Nach den Erkenntnissen der empirischen Säuglingsforschung existieren zu Beginn des Lebens mindestens zwei unlustvolle Affektzustände: Ekel und Unbehagen/Schmerz (Dornes, 1997, S. 257).
Ab Ende des zweiten Monats ist Ärger im Experiment zu beobachten (Lewis, 1993); ab etwa drei Monaten auch in natürlichen Zusammenhängen (vgl. auch die Zusammenstellung bei Essau & Conradt, 2004; S. 22, Krahé, 2001).
Dornes (1997) stellt ergänzend fest: „Schon ab drei Monaten – verstärkt ab sechs bis acht – kann man aggressiv erscheinende Handlungen beobachten, z.B. Ziehen an den Haaren der Mutter, Kratzen im Gesicht, Beißen in die Brust etc., die aber ohne den Ausdruck von Ärger erfolgen. Vermutlich handelt es sich dabei eher um assertive Aktivitäten, die im Gefolge von Neugier und Interesse auftauchen und nicht mit der Absicht ausgeführt werden, das Objekt zu schädigen“ (ebd., S. 263).

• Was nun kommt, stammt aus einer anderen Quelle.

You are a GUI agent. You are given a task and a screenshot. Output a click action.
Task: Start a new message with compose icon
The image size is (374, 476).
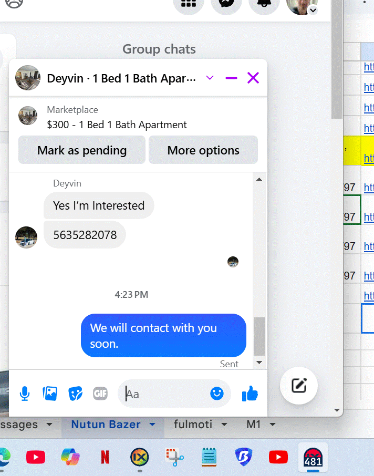(299, 386)

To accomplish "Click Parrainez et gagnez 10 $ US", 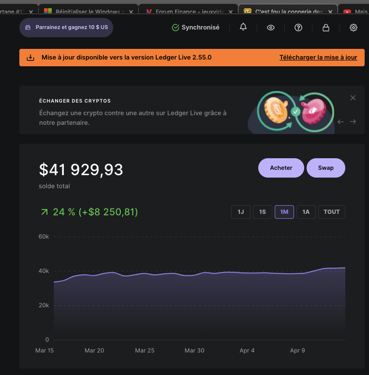I will 66,28.
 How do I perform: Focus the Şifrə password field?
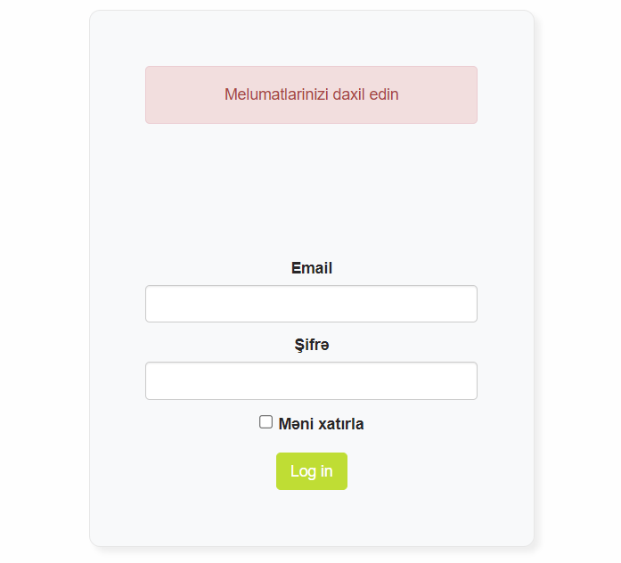coord(311,380)
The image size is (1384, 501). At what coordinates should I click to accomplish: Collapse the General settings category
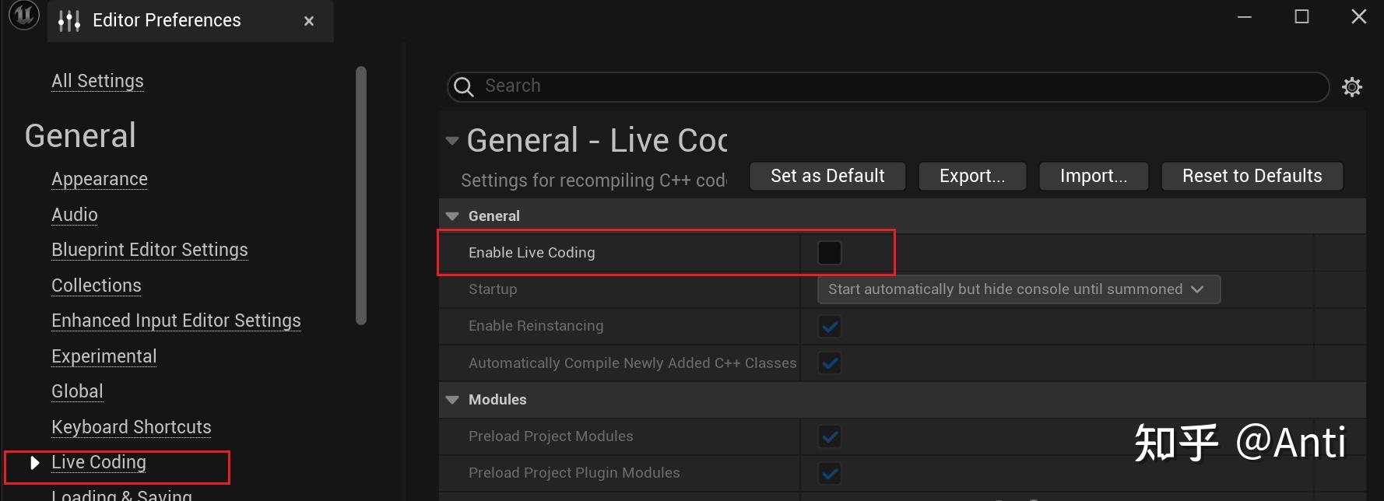[x=452, y=216]
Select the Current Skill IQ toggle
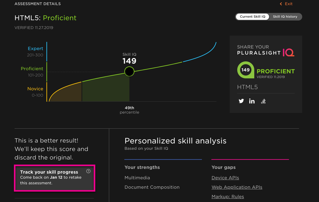The image size is (319, 202). (252, 17)
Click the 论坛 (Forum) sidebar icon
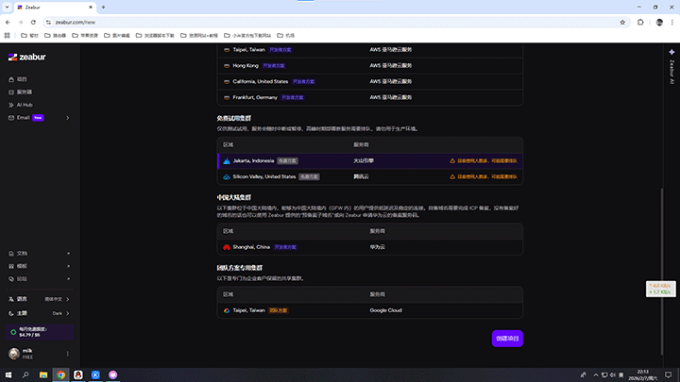 [x=11, y=278]
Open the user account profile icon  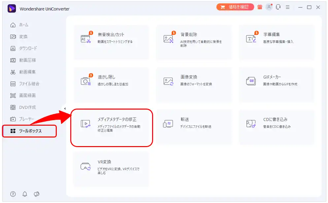[x=269, y=7]
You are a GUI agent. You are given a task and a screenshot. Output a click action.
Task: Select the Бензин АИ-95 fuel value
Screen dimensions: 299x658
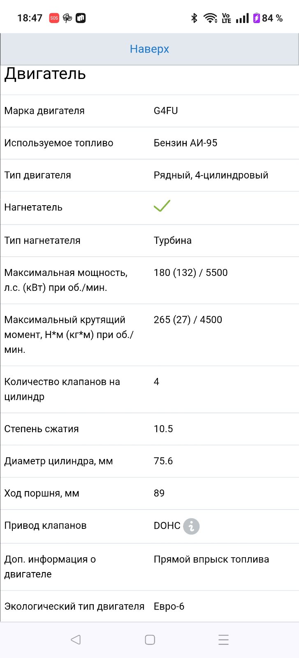(x=185, y=143)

Mit der wachsenden Autonomie des Kindes, der Ausdehnung des Bewegungs- und des Explorationsraumes sind mit Beginn des zweiten Lebensjahres verstärkt instrumentell-aggressive Handlungen von Kindern zu beobachten. Instrumentell-aggressive Handlungen sind solche, die nicht das Ziel haben, jemand anderen zu verletzen, sondern z.B. sich in den Besitz von Gegenständen, z.B. eines Spielzeugs, zu bringen. Diese Handlungen sind eher auf den Gegenstand gerichtet und nicht gegen andere Menschen. So reagieren Kinder „erstaunt, verblüfft oder betreten, wenn der andere anfängt zu schreien oder zu weinen. (…) Daraus folgt, dass Verletzungsabsichten und Feindseligkeiten kein integraler Bestandteil ärgerlicher oder instrumentell-aggressiver (für den Bebachter aggressiv erscheinender) Handlungen sind. Das primäre (subjektive) Ziel solcher Handlungen ist Selbstbehauptung/Neugier/Assertion. Dabei kommt es sekundär und unbeabsichtigt zur Zufügung von psychischem oder physischem Schmerz“ (Dornes, 1997, S. 264; vgl. auch Essau & Conradt, 2004).